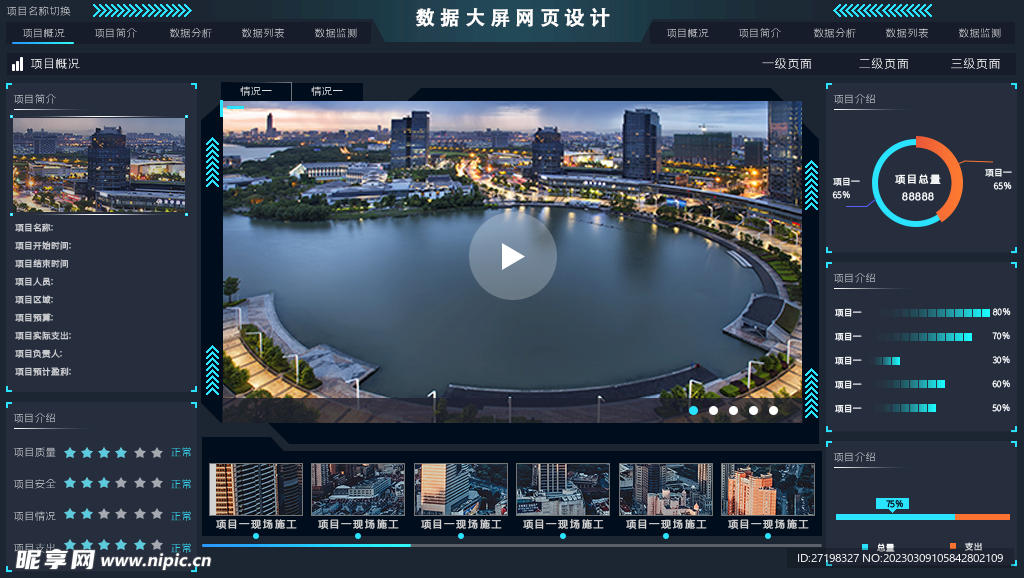Click the bar chart icon beside 项目概况 heading
Viewport: 1024px width, 578px height.
click(18, 62)
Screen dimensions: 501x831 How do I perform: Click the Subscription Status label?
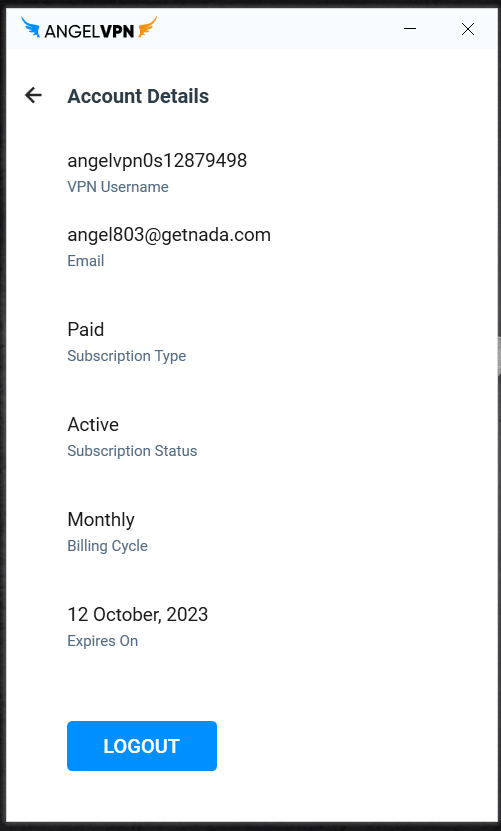(132, 451)
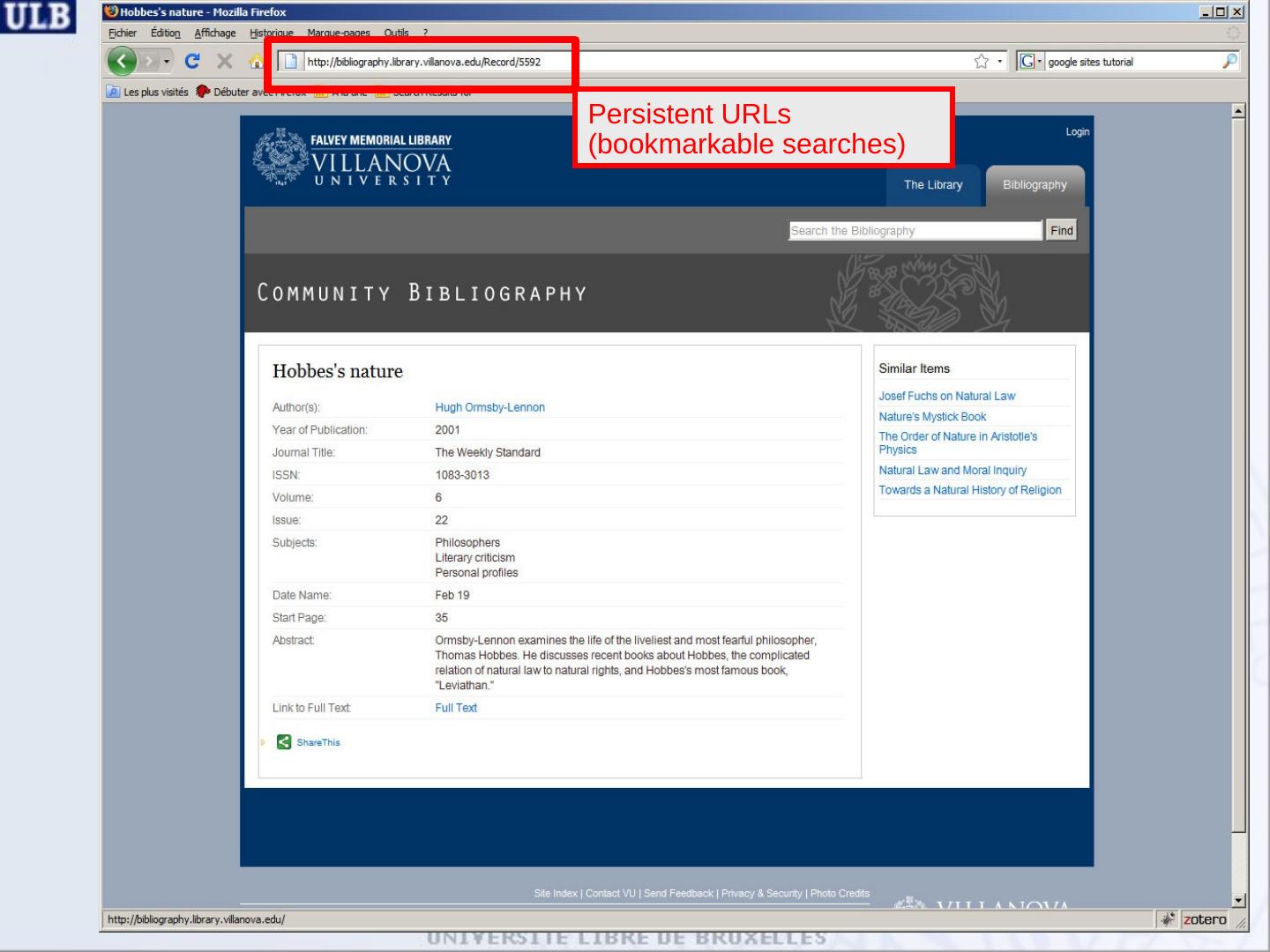Click in the Search the Bibliography field
The image size is (1270, 952).
pos(915,231)
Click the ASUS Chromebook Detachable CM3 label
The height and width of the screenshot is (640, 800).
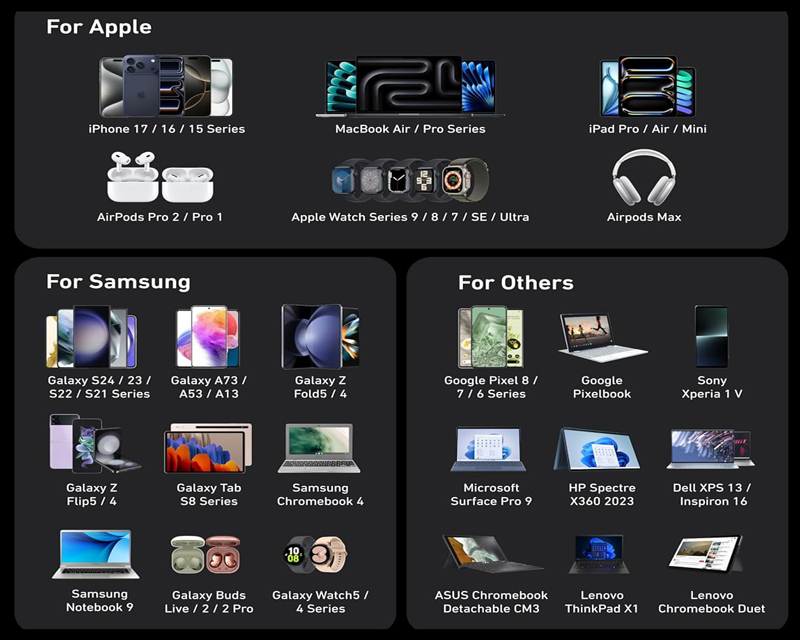pos(491,602)
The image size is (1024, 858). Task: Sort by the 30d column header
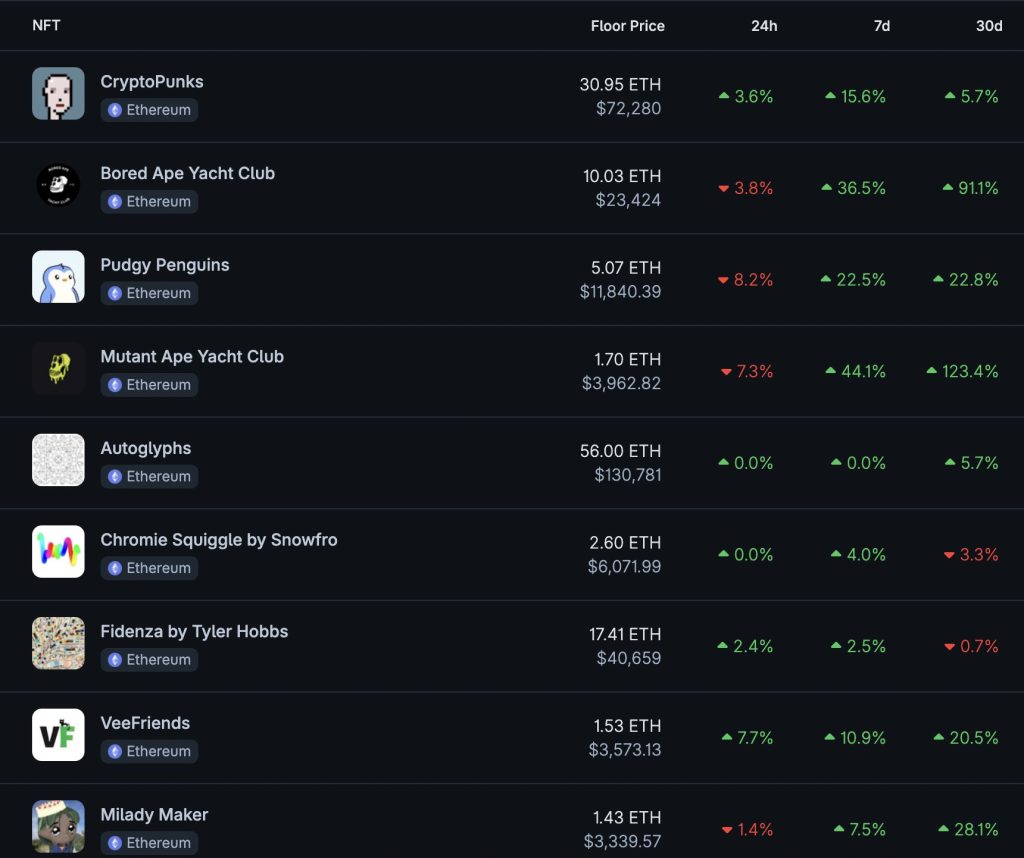point(989,25)
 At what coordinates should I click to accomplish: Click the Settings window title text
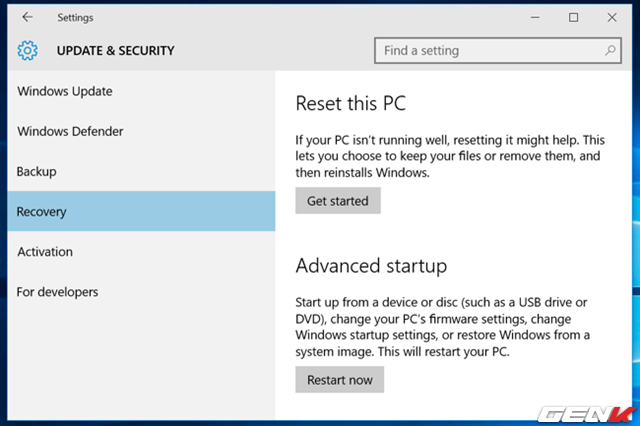pyautogui.click(x=75, y=18)
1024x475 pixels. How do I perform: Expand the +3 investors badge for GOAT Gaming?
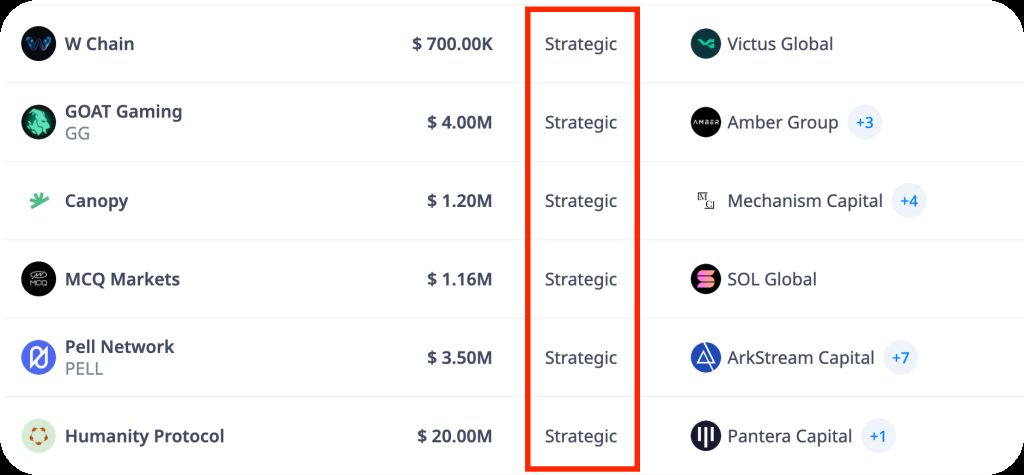tap(864, 123)
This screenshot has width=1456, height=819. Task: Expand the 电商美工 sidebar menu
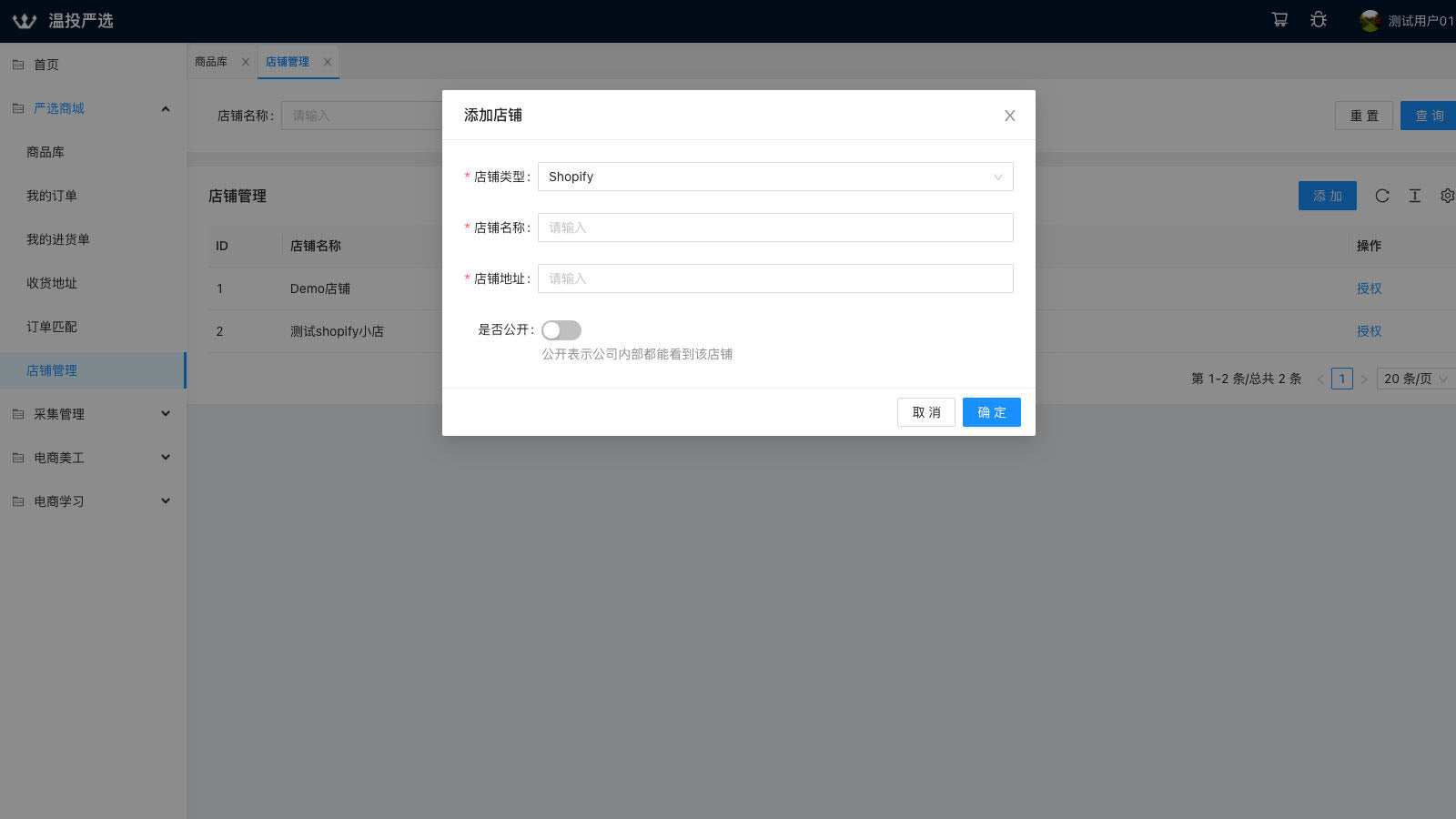[93, 458]
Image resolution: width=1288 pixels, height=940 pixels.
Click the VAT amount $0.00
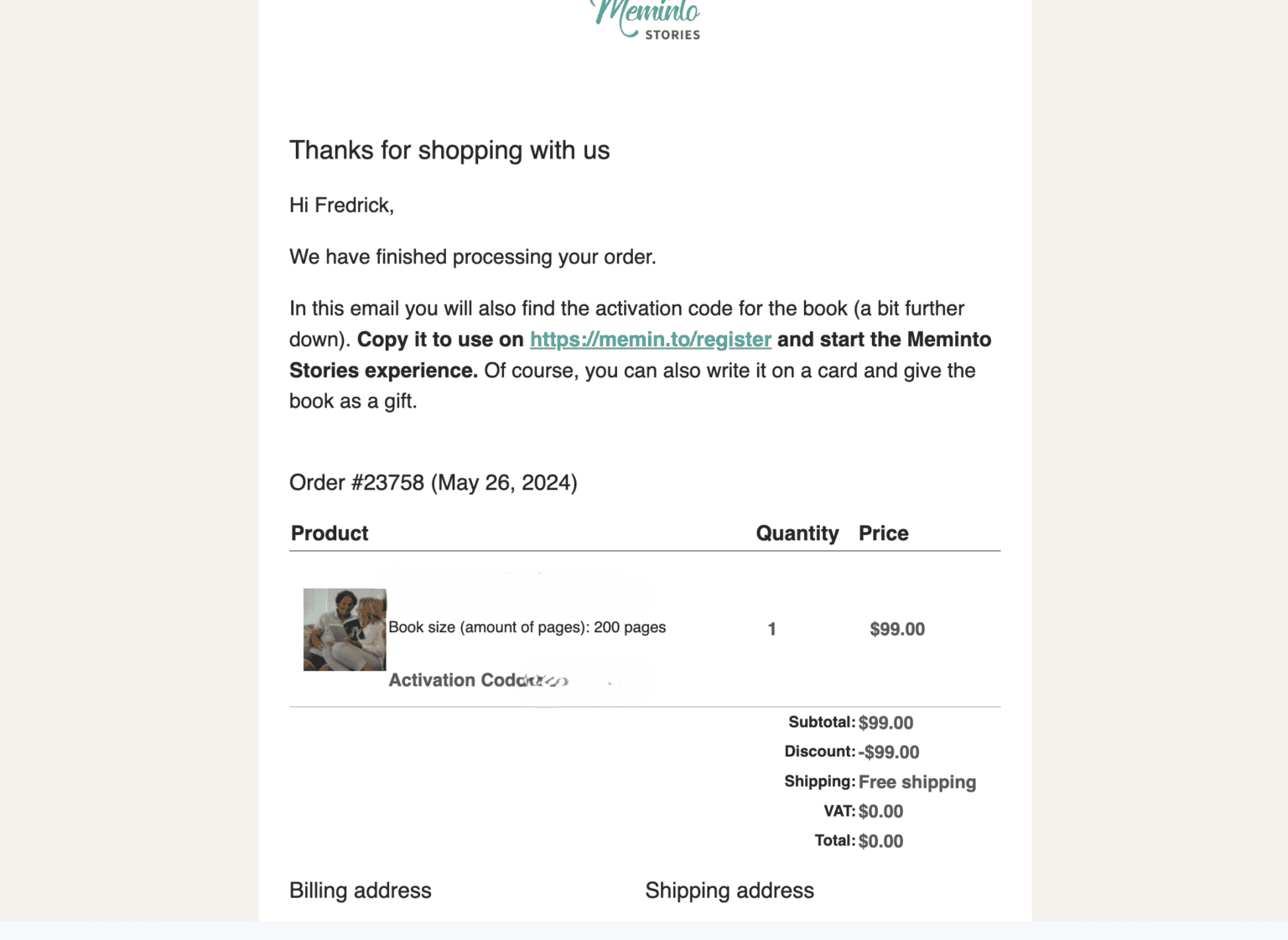[x=880, y=812]
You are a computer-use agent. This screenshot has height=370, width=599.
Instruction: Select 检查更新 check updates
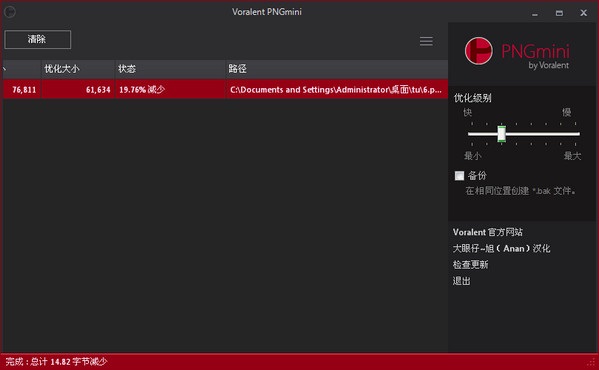[x=470, y=265]
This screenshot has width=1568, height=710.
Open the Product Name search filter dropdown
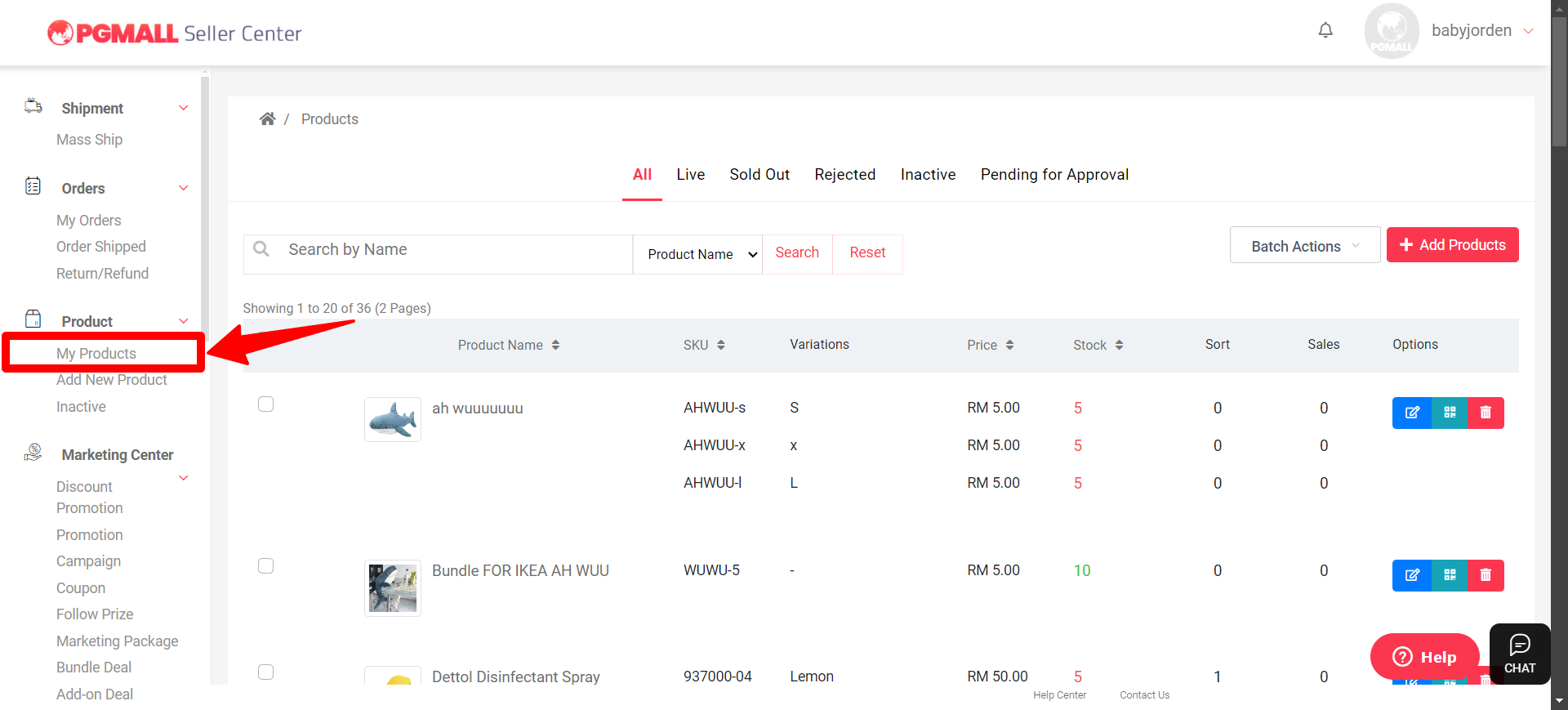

════════

Would you copy, word for word, only the lines above from the one containing "Screen dimensions: 501x831" through the one containing "Click the ASUS", both included, and please leave out the pictures?

--- Solution for this problem ---
Screen dimensions: 501x831 How do I perform: Click the Subscription Status label?
(132, 451)
Click in the Search the Bibliography field
The image size is (1270, 952).
pos(915,231)
Click the ASUS Chromebook Detachable CM3 label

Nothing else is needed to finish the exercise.